Love and friendship score highly on all tests of what makes people happy, although love is obviously also capable of making people very unhappy. When it goes well, love satisfies both the desire for self-fulfilment as love is a search for self, and sometimes the desire for recognition, approval and endorsement of identity, hence fulfilling both the male’s extrinsic and female’s intrinsic needs.

Love is, therefore, the common ground on which men and women can source happiness. Nonetheless, there is a general agreement that one need not be in a relationship to be happy, but you do need plenty of friends.

The Coca-Cola Happiness Barometer also revealed another factor that makes men happy — food. When asked what cheers them up, most men (51 per cent) said a hearty meal does the trick.

For women, religion is a key to happiness.
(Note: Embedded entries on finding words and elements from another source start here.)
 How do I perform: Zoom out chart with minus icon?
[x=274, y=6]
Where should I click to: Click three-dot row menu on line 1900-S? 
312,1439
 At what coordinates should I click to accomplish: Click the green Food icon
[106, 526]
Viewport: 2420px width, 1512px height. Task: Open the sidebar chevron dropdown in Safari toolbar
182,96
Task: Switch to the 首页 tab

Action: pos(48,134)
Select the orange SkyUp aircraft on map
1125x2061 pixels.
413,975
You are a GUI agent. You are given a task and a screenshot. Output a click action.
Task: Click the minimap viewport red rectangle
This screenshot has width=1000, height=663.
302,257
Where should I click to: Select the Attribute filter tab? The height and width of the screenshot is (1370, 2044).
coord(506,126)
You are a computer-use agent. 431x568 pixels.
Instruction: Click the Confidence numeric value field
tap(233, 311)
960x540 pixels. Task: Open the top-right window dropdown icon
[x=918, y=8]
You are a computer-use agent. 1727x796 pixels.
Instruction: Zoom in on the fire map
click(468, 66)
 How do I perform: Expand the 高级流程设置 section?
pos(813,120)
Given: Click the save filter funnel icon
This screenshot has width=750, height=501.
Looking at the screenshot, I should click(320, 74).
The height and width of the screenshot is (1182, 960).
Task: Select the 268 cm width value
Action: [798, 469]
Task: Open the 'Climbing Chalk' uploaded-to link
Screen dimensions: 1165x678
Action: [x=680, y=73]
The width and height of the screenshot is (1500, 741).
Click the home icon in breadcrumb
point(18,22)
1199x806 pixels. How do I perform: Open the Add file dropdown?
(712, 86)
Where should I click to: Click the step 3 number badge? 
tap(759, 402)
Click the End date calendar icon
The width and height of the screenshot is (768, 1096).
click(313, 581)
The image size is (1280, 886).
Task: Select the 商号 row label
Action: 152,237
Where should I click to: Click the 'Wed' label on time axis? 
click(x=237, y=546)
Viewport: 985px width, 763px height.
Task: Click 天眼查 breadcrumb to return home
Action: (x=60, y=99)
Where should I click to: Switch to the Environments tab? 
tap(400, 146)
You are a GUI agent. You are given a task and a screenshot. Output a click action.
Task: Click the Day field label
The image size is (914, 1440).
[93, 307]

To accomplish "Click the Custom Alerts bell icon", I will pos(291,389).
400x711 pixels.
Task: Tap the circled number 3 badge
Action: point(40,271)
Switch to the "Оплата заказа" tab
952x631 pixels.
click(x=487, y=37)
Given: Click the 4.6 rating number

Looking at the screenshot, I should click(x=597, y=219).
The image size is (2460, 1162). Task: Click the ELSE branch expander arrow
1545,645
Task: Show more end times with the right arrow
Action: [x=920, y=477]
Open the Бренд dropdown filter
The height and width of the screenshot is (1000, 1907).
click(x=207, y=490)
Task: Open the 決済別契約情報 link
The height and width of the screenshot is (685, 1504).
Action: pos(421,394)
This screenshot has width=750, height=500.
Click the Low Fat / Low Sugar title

Given that religion offers a glimpse of something beyond the self, women find it relaxing and calming. Of the women interviewed, 55 per cent confessed they cheer themselves through fellowship and worship. Thus, while women seek divine intervention in a difficult situation, men opt to sit in front of the telly, or eat and drink to "drown their sorrows".

Great careers

A recent article published by The Observer, a UK magazine, argues that women today ought to be the happiest lot. Reason? They can choose to have great careers, decide whether to have babies or not and walk out of miserable marriages. In the past, women could not afford these luxuries. Yet, even with all the liberties women enjoy, they are still not happy, even with six-figure salaries and figure-eight body shapes. The hundreds of self-help books published annually is indicative of a society of unhappy women.

The key to happiness is not to examine your innermost self or think of yourself as a project to be worked on. Chances are we are most likely to be fulfilled by getting involved in something bigger than ourselves. True happiness, it seems, is losing yourself in something, or someone else.